My mom and kid brother (along with some of my best friends from back home) also play online and since H and I recently moved across the country, playing xbox has been a fun way to stay in touch and talk to others. H will join in every once in awhile but our work schedules don't sync up all the time so he usually plays during the day while I'm working and I play at night while he is working. It doesn't really interfere with our relationship at all but neither of us are the type of people that have to play games every day and if the other person wants to go out and do something else together that's totally ok.
If you can't afford it, you can't afford it. If your SO doesn't help out around the house because of his hobby, that's a problem with your SO, not the games.
Oh you are 100% right. The games to not jump up and consume someone. But i think people allow themselves to get too immersed in them instead of stopping and saying "alright that's enough, I have stuff to do now." My DH did end up going out and buying a used xbox off a friend, and he and BIL spit the cost of the game. Haven't seen DH play it more than twice in the week he has owned it but the game is disgusting. I had to leave the room because some of the things that are possible in that game make me uncomfortable.
That's what I meant too. In my game playing days, the games were cute and fun and cartoon-like. Now they're realistic, violent and allow people to act out stuff that really makes me uncomfortable. Will I step on cartoon turtles to gain points? Yes. But acting out realistic scenes of killing people, having sex with prostitutes, etc is not my idea of fun.
I wouldn't call my hubby a "gamer", but he does like to play video games a lot. He's really good about it though. If I ask him to do something, he immediately pauses the game and does whatever I asked. He never buys a game without talking to me first, and even now is going through his old games so we can sell them. I'm grateful for that.
It bugs me a little sometimes because I just can't get into games so he'll be playing and I'll be bored. Sometimes if he doesn't have to work, he'll spend most of the day playing and forget to do something he said he would do.

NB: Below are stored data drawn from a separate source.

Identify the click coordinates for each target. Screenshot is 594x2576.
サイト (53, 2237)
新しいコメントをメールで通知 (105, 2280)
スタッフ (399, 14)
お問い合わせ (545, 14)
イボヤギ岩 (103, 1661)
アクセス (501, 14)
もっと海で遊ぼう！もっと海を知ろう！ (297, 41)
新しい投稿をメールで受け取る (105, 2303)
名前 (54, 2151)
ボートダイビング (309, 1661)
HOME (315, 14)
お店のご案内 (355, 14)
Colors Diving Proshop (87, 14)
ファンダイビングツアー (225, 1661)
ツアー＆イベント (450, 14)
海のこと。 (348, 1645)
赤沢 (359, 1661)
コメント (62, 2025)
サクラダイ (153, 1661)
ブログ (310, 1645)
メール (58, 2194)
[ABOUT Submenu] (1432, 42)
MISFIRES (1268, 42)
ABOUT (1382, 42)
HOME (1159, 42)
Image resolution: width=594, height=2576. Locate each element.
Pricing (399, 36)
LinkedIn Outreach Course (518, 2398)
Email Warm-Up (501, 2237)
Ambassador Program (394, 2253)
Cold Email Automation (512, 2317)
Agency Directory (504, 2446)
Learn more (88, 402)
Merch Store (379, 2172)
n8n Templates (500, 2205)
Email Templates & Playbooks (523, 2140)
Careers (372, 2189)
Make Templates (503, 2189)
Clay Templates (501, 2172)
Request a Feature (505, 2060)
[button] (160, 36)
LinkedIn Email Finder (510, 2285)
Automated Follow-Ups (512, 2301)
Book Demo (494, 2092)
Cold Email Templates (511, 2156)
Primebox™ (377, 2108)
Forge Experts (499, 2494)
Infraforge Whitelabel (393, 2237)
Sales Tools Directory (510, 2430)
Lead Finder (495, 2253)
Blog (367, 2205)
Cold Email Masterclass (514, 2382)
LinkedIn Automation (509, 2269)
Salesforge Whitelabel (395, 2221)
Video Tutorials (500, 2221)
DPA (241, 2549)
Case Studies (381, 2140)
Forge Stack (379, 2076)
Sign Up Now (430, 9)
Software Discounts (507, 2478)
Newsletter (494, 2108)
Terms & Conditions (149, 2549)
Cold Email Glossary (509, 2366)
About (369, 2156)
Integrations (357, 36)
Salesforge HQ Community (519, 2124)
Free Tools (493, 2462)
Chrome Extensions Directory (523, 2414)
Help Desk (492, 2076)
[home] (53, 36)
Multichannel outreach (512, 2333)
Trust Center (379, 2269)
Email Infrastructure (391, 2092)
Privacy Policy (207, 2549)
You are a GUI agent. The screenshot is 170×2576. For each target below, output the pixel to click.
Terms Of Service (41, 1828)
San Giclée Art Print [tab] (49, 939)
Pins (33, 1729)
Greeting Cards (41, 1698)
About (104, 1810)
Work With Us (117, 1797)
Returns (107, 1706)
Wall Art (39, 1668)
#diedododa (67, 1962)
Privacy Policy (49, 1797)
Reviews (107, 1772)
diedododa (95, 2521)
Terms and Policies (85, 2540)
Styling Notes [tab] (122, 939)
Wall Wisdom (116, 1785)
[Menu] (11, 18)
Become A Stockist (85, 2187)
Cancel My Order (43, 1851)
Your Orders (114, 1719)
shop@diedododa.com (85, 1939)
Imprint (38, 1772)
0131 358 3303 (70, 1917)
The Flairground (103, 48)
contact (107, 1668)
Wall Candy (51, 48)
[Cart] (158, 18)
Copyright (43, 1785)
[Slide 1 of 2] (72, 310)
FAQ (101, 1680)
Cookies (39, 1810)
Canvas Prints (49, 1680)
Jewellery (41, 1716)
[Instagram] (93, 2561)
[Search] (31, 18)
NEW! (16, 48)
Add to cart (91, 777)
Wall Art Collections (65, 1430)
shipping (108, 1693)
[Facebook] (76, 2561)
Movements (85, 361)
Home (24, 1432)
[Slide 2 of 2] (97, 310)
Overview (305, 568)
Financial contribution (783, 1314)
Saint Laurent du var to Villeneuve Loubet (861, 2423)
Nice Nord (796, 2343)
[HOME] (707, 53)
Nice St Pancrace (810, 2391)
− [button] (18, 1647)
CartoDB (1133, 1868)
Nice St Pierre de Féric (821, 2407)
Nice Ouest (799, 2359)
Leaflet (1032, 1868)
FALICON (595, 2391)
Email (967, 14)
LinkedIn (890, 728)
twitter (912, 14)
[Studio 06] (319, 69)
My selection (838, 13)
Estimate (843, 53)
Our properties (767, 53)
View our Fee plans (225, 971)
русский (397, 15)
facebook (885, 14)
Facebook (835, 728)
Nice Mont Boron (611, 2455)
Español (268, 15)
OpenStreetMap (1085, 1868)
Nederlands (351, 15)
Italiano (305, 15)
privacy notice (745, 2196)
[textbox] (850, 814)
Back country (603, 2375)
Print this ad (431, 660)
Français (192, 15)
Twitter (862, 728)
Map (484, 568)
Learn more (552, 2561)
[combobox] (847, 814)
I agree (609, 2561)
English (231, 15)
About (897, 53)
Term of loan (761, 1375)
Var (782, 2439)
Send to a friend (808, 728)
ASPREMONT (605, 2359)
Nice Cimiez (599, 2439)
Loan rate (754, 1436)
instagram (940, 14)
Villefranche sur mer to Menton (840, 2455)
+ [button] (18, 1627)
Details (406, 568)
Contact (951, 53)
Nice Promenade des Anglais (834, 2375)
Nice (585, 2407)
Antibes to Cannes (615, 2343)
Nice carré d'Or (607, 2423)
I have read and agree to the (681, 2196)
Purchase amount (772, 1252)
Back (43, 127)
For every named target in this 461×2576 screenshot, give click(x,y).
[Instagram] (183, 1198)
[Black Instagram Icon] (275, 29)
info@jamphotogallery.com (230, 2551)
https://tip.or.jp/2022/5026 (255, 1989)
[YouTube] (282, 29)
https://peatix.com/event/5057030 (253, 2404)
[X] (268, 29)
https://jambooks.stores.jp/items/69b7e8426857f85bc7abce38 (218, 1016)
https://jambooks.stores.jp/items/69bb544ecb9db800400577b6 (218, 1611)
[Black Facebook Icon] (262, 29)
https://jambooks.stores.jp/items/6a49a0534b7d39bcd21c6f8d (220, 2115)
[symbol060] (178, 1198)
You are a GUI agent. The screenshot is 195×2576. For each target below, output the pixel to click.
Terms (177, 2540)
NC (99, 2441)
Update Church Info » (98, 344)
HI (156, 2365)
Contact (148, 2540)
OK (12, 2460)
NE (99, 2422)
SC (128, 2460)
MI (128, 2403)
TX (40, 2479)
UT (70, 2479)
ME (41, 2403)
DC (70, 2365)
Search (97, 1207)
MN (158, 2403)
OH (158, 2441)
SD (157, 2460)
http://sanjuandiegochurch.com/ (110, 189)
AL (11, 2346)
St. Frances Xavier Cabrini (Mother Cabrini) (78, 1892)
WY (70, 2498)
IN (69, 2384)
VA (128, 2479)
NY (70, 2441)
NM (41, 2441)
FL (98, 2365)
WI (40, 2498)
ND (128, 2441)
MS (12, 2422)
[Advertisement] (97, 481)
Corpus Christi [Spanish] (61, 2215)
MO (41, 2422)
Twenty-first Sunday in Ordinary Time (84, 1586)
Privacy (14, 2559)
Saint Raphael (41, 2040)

I do have strong feelings about our kids, though. I don't mind them playing video games, but within limits. My parents put a 2 hour limit on TV when I was a kid and that was pretty (frustratingly) effective, so I'll probably do something like that. My 6 year old nephew plays Call of Duty and Halo obsessively - yea, that's not happening in my house.
All in all, as with most things, I think it's about balance.
"A women who can kneel before the Lord can stand up to anything"
Usually he does try to find something that has a cooperative mode so we can both play at the same time. But if that's not an option, I usually at least keep him company--even if it's just me sitting next to him on the couch cross stitching.
I don't feel it's something that is hindering our marriage. We both enjoy it. It has not taken over to the point where sleep or work are being affected. And we usually budget or wait till there's an excellent deal before getting something new. If we can't afford it now, it can wait.